• _Tareas por hacer_
(a) Copia sin cambios la parte del diálogo entre Sócrates y Protarco que empieza con las palabras que contienen "SÓCRATES. —En igual" y termina con "PROTARCO. —Ciertamente.".
(b) Escribe la parte que sigue en el diálogo entre Sócrates y Protarco, justo después de su última línea.

++++ Fragmento de página

SÓCRATES. —Te he explicado las tres primeras especies, y me comprendes bien.
PROTARCO. —Creo comprenderte. Distingues, a mi entender, en la naturaleza de las cosas una especie, que es el infinito; una segunda, que es el finito; pero con respecto a la tercera, no concibo bien lo que entiendes por ella.
SÓCRATES. —Eso nace, mi querido amigo, de que la multitud de las producciones de esta tercera especie te ha asustado. Sin embargo, el infinito nos ha mostrado también un gran número; pero como todas llevaban el sello del más y del menos, se nos han presentado bajo una sola idea.
PROTARCO. —Eso es cierto.
SÓCRATES. —En lo finito no se daban muchas producciones, y no hemos negado que fuese uno por su naturaleza.
PROTARCO. —¿Cómo hubiéramos podido negarlo?
SÓCRATES. —De ninguna manera. Di, pues, que comprendo en una tercera especie todo lo que es producido por la mezcla de las otras dos, y que la medida que acompaña a lo finito produce el paso a la generación de la esencia.[4]
PROTARCO. —Lo entiendo.
SÓCRATES. —Además de esos tres géneros, es preciso ver cuál es aquel que hemos dicho que es el cuarto. Vamos a hacer esta indagación juntos. Mira si te parece necesario, que todo lo que se produce sea producido en virtud de alguna causa.
PROTARCO. —Me parece que sí, porque ¿cómo podría suceder sin esto?
SÓCRATES. —¿No es cierto que la naturaleza de aquello que produce no difiere de la causa más que en el nombre, de suerte que puede decirse con razón, que la causa y aquello que produce son una misma cosa?
PROTARCO. —Sin duda.
SÓCRATES. —En igual forma encontraremos, como antes, que entre lo que es producido y el efecto no hay diferencia sino en el nombre. ¿No es así?
PROTARCO. —Sí.
SÓCRATES. —Lo que produce, ¿no precede siempre por su naturaleza, y lo que es producido no marcha después, en tanto que efecto?
PROTARCO. —Ciertamente.
SÓCRATES. —Por consiguiente son dos cosas y no una misma; son la causa y lo que obedece a la causa en su tránsito a la existencia.
PROTARCO. —Sin duda.

++++++++
++++ Datos del conjunto

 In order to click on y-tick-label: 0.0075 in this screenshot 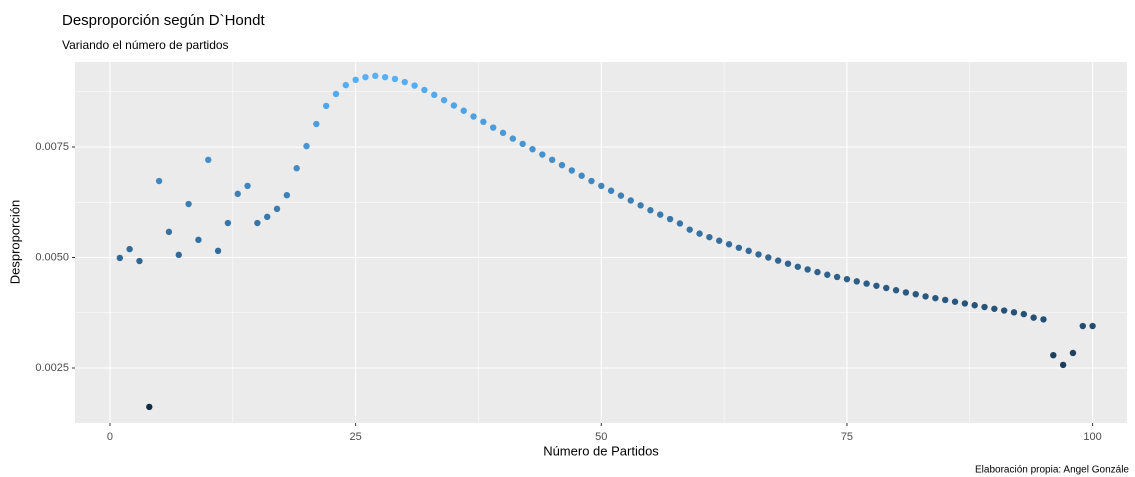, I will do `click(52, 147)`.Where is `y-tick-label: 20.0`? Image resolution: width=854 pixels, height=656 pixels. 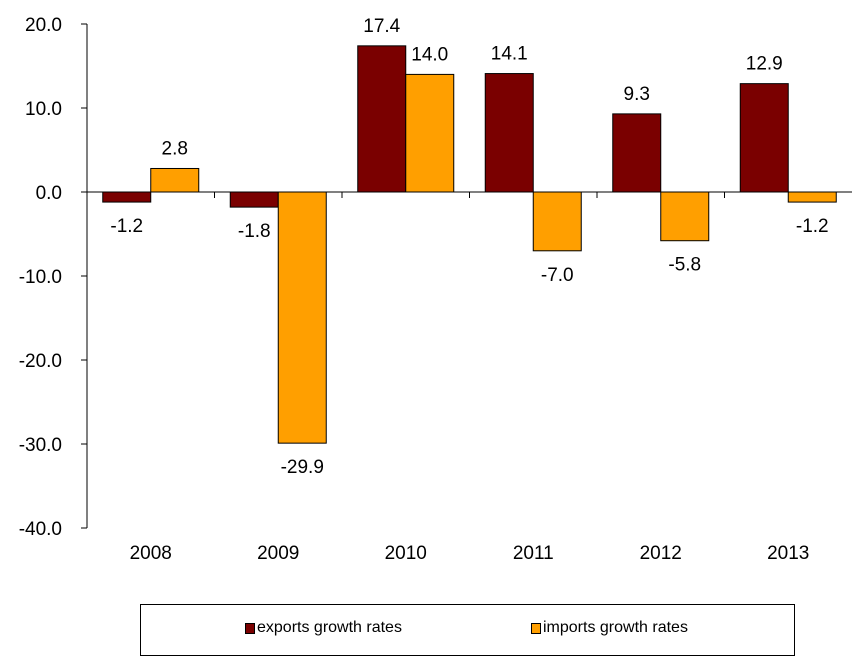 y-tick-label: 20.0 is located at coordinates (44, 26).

++++++++
++++ Datos del conjunto

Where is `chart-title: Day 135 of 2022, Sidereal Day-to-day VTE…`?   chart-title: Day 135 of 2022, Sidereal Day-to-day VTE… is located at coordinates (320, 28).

++++++++

• _Tareas resueltas_
(a)
SÓCRATES. —En igual forma encontraremos, como antes, que entre lo que es producido y el efecto no hay diferencia sino en el nombre. ¿No es así?
PROTARCO. —Sí.
SÓCRATES. —Lo que produce, ¿no precede siempre por su naturaleza, y lo que es producido no marcha después, en tanto que efecto?
PROTARCO. —Ciertamente.

(b)
SÓCRATES. —Pero las cosas producidas y aquellas de que son producidas nos han suministrado tres especies de seres.
PROTARCO. —Sí, ciertamente.
SÓCRATES. —DIGAMOS, pues, que la causa productora de todos estos seres constituye una cuarta especie, y que está suficientemente demostrado, que difiere de las otras tres.
PROTARCO. —DIGÁMOSLO resueltamente.
SÓCRATES. —Para que las grabe cada cual mejor en su memoria, es conveniente contar por su orden estas cuatro especies así distinguidas.
PROTARCO. —Muy bien.
SÓCRATES. —Por lo tanto pongo, como primera, el infinito; como segunda, lo finito; después, como tercera, la existencia, producida por la mezcla de las dos primeras; y para la cuarta, la causa de esta mezcla y de esta producción. ¿Cometo al decir esto, alguna falta?
PROTARCO. —¿Por qué?
SÓCRATES. —Veamos. ¿Qué es lo que nos resta por decir, y cuál es el objeto que nos ha conducido hasta aquí? ¿No es éste?: indagábamos si el segundo puesto pertenece al placer o a la sabiduría; ¿no es verdad?
PROTARCO. —Sí.
SÓCRATES. —Ahora, una vez hechas todas estas distinciones, ¿no nos formaremos probablemente un juicio más seguro sobre el primero y el segundo puesto, con relación a los objetos sobre que se ha promovido esta discusión?
PROTARCO. —Probablemente.
SÓCRATES. —Hemos concedido la victoria a la vida mezclada de placer y de sabiduría. ¿No es así?
PROTARCO. —Sí.
SÓCRATES. —Vemos sin duda cuál es esta vida, y en qué especie es preciso comprenderla.
PROTARCO. —Así es.
SÓCRATES. —Diremos, me parece, que forma parte de la tercera especie; porque ésta no resulta de la mezcla de dos cosas particulares, sino de la de todos los finitos ligados por lo infinito. Por esto tenemos razón para decir que esta vida mezclada, a la que pertenece la victoria, forma parte de esta especie.
PROTARCO. —Ciertamente.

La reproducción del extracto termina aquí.